Case #3 – Gypsy​​​​​​​
Meet Gypsy, a three month old female Chinese crested puppy. She was referred to Capital Veterinary Specialists from her primary care veterinarian Dr. Gillespie for a suspected congenital heart defect. Gypsy was evaluated by Dr. Walker and Dr. Drygas and diagnosed with a persistent right aortic arch. This condition is a defect in the major vessels of the heart and results in an external compression of the esophagus at the level of the heart base. The defect is a ligamentous band of tissue that prevents food from passing normally down the esophagus. Dr. Walker performed esophagoscopy (video of the inside of the esophagus) to confirm the diagnosis and Dr. Drygas took Gypsy to surgery. A thoracotomy was performed and the abnormal tissue transected. This procedure removed the external compression and allowed food to pass down her esophagus normally. Gypsy will have a 4 week recovery after which we expect her to return completely back to normal!

Gypsy’s Radiograph

Case #2 – Tobie
Meet Tobie. He is an 8 year old, male terrier who came into CVS as an emergency. Tobie was presented for being paraplegic (paralyzed in his back two limbs) and had been down for two days. After examining Tobie, Dr. Drygas, Dr. Potter, and Dr. Walker determined Tobie had a ruptured disc in his lumbar spine. Advanced imaging was performed (myelography – a procedure where special dye is injected into the spinal canal and used to outline the spinal cord) and a disc compression was identified. Tobie was taken to emergency surgery and a hemilaminectomy was performed. The disc material was removed from the spinal canal and the spinal cord returned to its normal position. We were all pleased to see Tobie walking at his 2 week recheck exam! He is still very early in his recovery but we anticipate a full return of function!

Side View
Top View
Case#1 Bobo

Allow us to introduce Bobo. He is a 3-month old Bulldog that sustained fractures in his right leg (the proximal tibia and fibula to be specific) while playing with his house mate.
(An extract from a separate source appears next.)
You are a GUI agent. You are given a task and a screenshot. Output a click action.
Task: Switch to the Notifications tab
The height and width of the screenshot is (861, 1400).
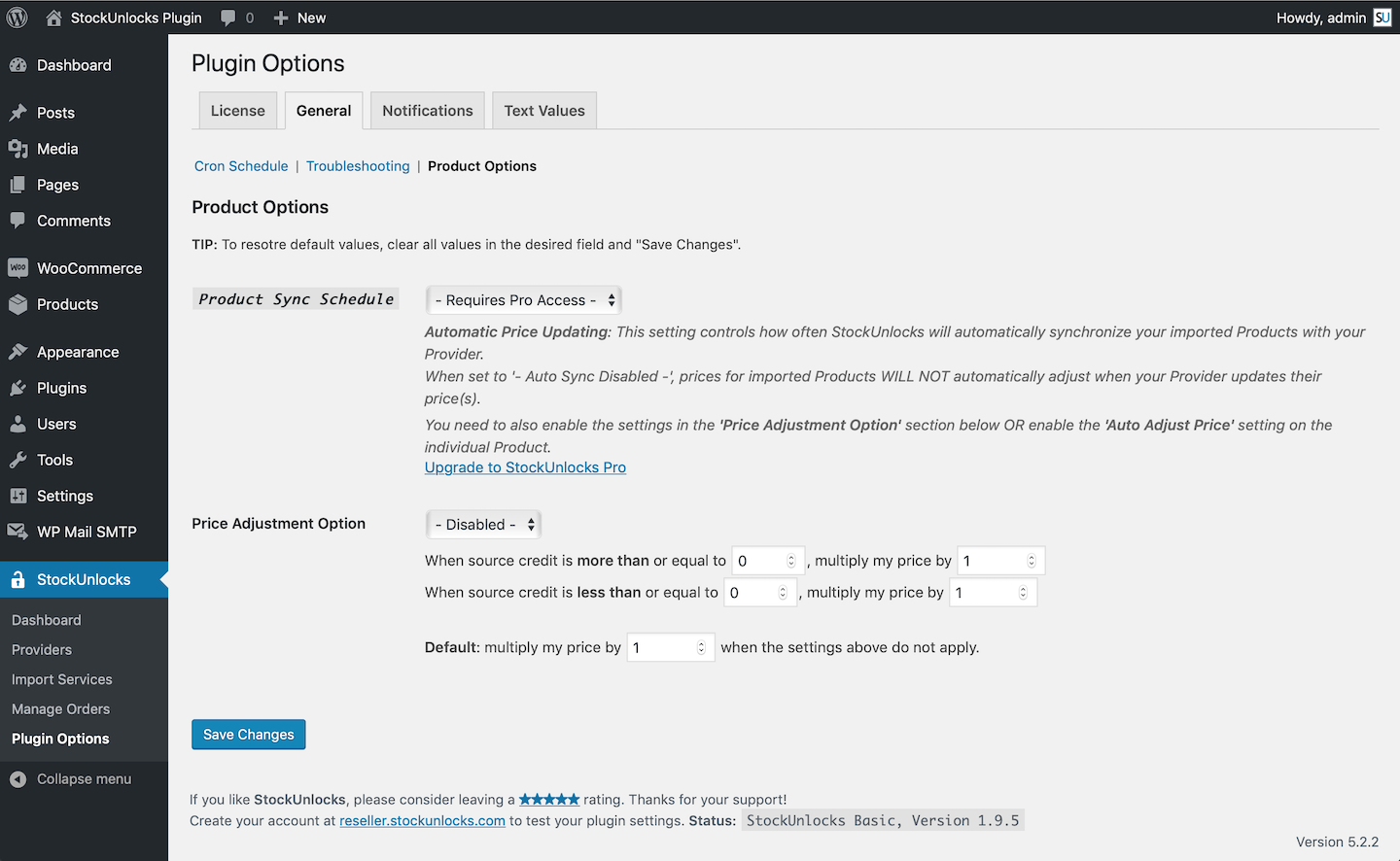pyautogui.click(x=428, y=111)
Bobo was taken to surgery where he received a bone plate with 6 screws to stabilize his fractured tibia (the fibula will heal on its own). Once the bone plate was in place, Dr. Drygas sutured the wound and bandaged Bobo’s leg to start the 2-month recovery process. Bobo left Capital Veterinary Specialists a little sore but in good spirits. We look forward to seeing him again for his one week recheck exam!